Monday, January 12, 2009

Entry #67

Freedom
by Lauren Plouffe


“I wonder what would happen if I fell flat on my face and my hair got dragged into the conveyor at the top of this thing or if I tripped this woman behind me and it happened to her, would I be arrested?” These were the thoughts going through my head as I ascended the escalator to the baggage claim area of Logan airport. “Would my luggage get sent to the address on the tag, shocking my parents months after my death? Or would it just get rummaged through, the Christmas presents stolen and the rest discarded.” I'm pretty sure these thoughts aren't normal.

I'm on my way home for Christmas for the first time in four years. I've been living halfway around the world in a vain attempt to find myself. It sounds pretentious, but its true. My family loves me and they want me to come home, but I don't ever feel ready enough. Teaching in Korea is a life of absolute freedom from responsibility. I don't even have to pay my own rent, it's like I'm playacting at being adult. Working, sure. Supporting myself, absolutely. But without ever having to learn how to interact with others. It's a joke. Suddenly, I see my Dad. It's funny how he looks different but at the same time exactly the same. “Oh, I've missed you” We say. And it's true, but as I'm enveloped in my father's hug, I am already thinking about how long I'm staying this time.

11 comments:

laughingwolf said...

tough to 'grow up'....

JR's Thumbprints said...

Perhaps your character would've preferred an accident or murder over visiting family over the holidays; however, she did make the right choice in the end.

Lauren said...

wow, didn't even think that this would get read.

Lena said...

Loved her thought flow. Very realistic. :)
Nicely done!

McKoala said...

The ending works really well.

Sameera Ansari said...

Imagining the first two lines scared me!

Nicely done.

Sarah Hina said...

Nicely authentic take on the shackles of responsibility. I understand her feelings when embracing her father. We do love our families, and yet they bind, too.

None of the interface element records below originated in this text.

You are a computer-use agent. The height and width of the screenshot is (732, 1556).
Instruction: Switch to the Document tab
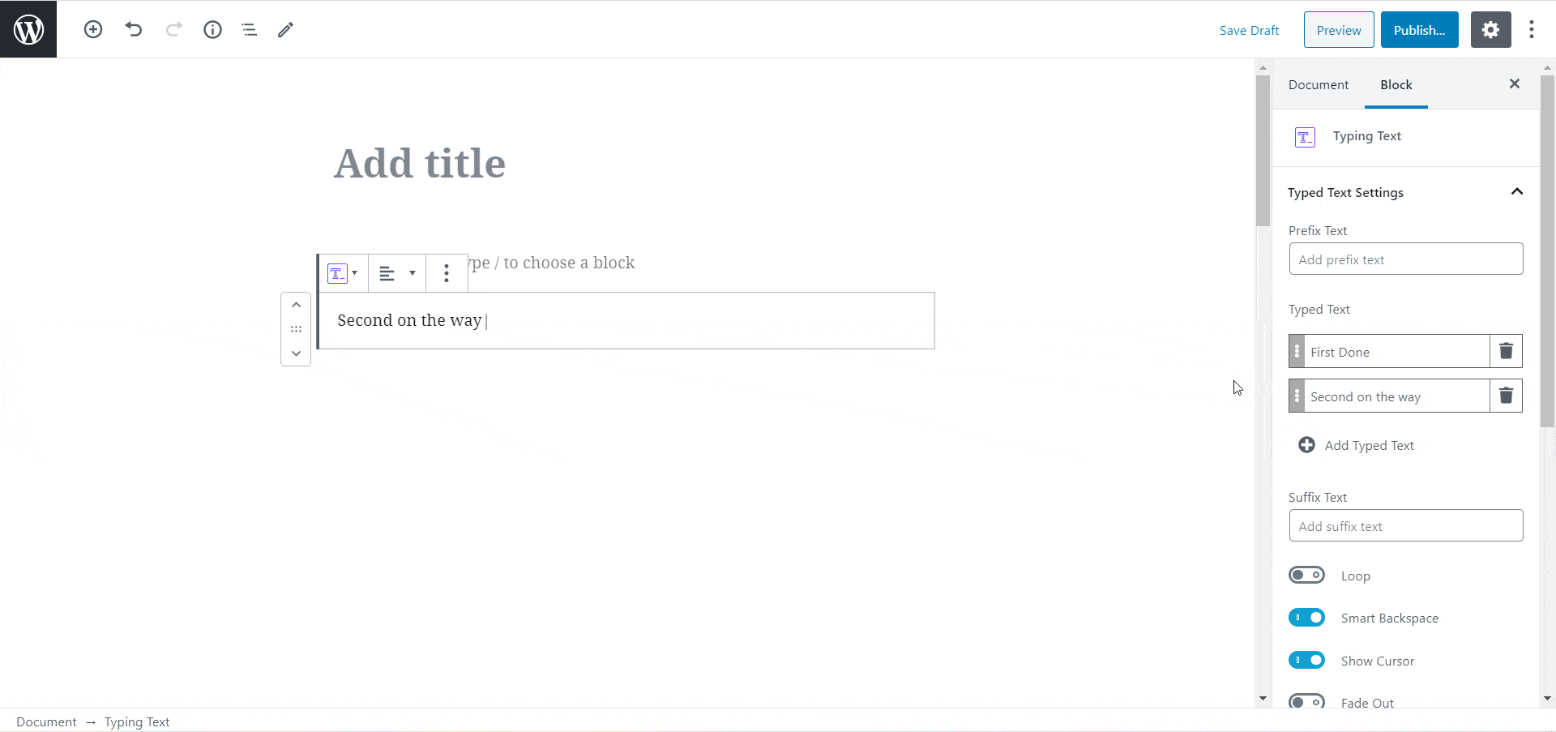point(1319,85)
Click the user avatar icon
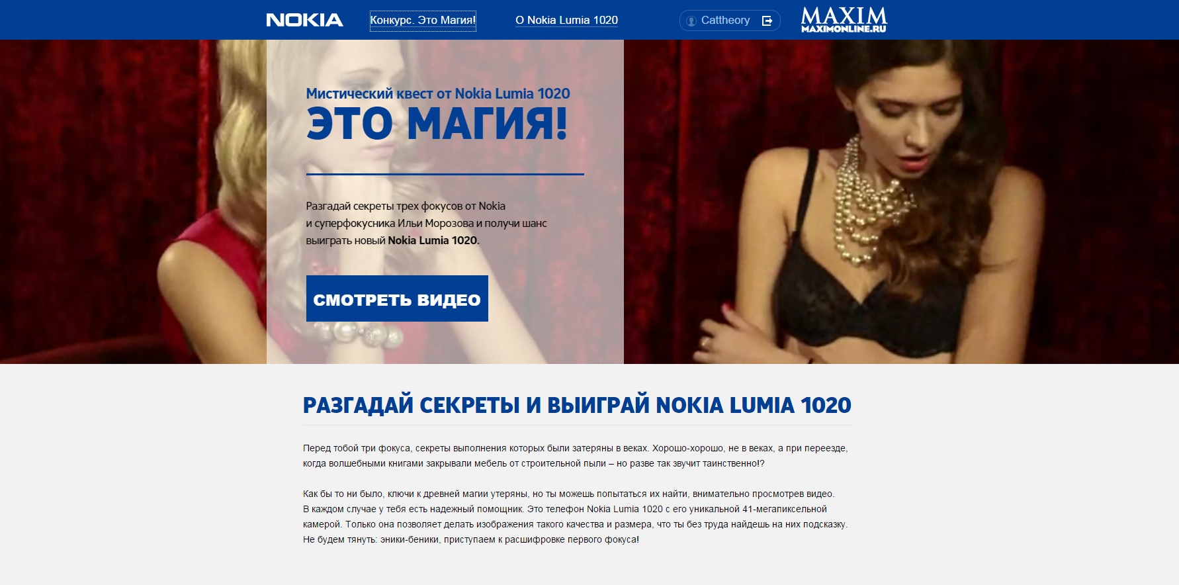1179x585 pixels. click(x=691, y=21)
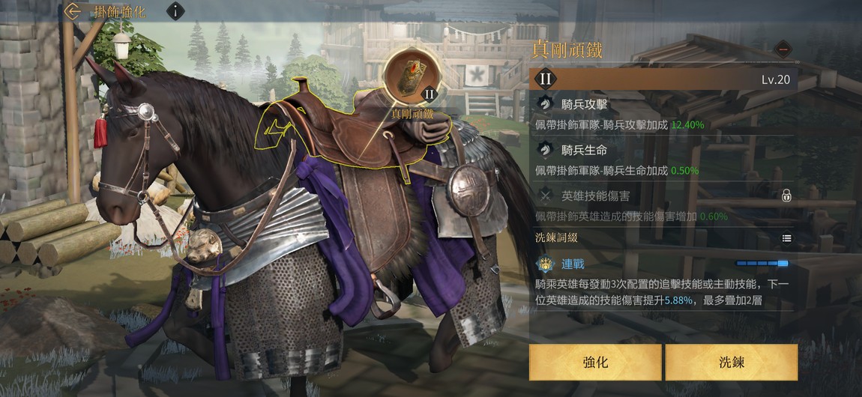
Task: Select the 掛飾強化 title tab
Action: coord(119,11)
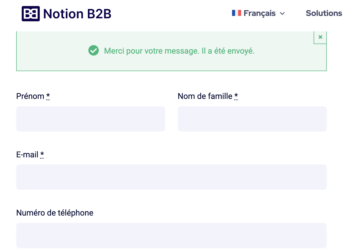Focus the Prénom input field
The height and width of the screenshot is (252, 353).
91,119
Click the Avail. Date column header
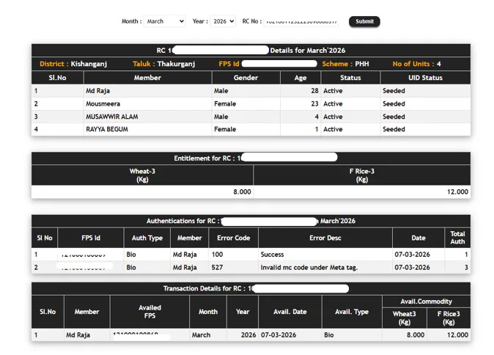 pos(290,312)
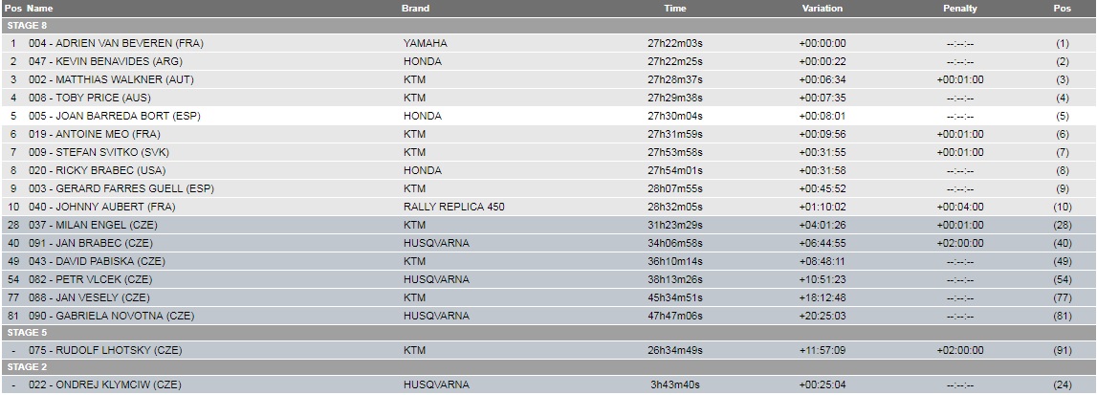Click highlighted Joan Barreda Bort row
1097x395 pixels.
tap(549, 116)
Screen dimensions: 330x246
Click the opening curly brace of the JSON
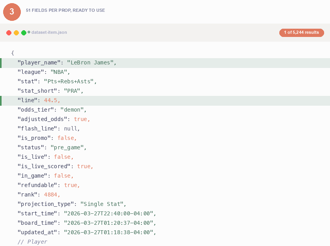(12, 53)
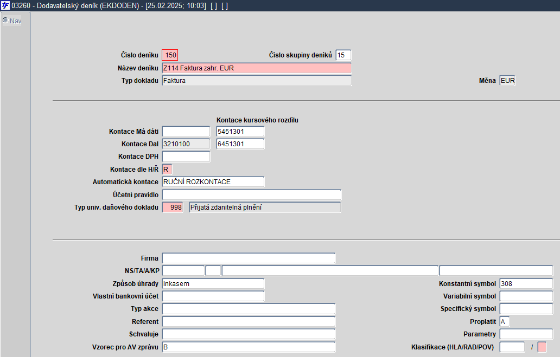The image size is (560, 357).
Task: Click the Název deníku field
Action: click(x=257, y=68)
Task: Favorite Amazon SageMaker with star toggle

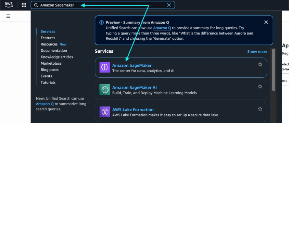Action: pyautogui.click(x=260, y=64)
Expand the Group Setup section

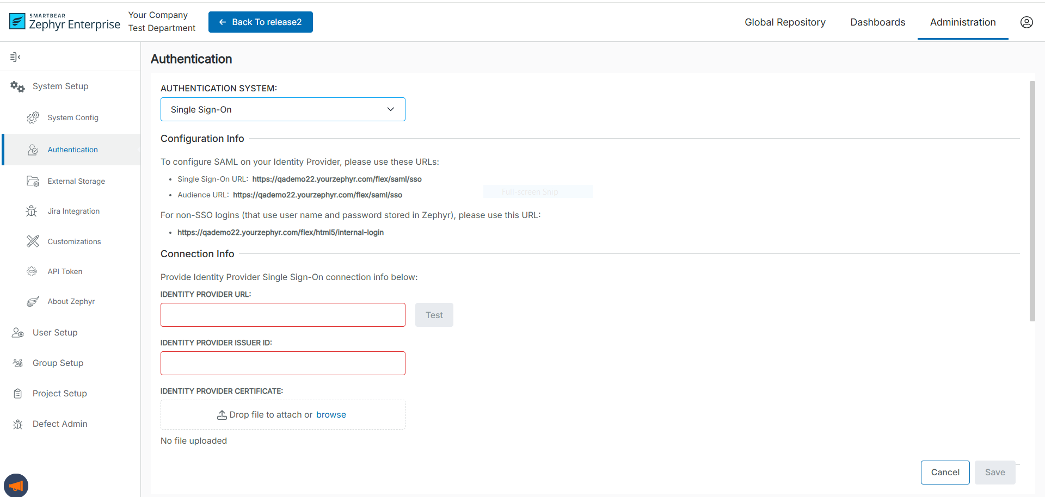point(58,363)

Maybe it can be less about finding ourselves, than escaping. Enjoyed your thoughts and writing here. :)

JaneyV said...

This is close to home!

Catherine Vibert said...

Pretentious or not, there is something liberating about going far away to find oneself. And there is something painful about families for so many. I can relate to this character.

Esther Avila said...

it's nice to go away and nice to come back - nice job in giving us a glimpse into what she was thinking and how she felt.

Anonymous said...

Great job with pacing, entertainment value, technical skill, storytelling, and voice! And welcome to the Forties Club!!

Thanks for being a wonderful part of the contest.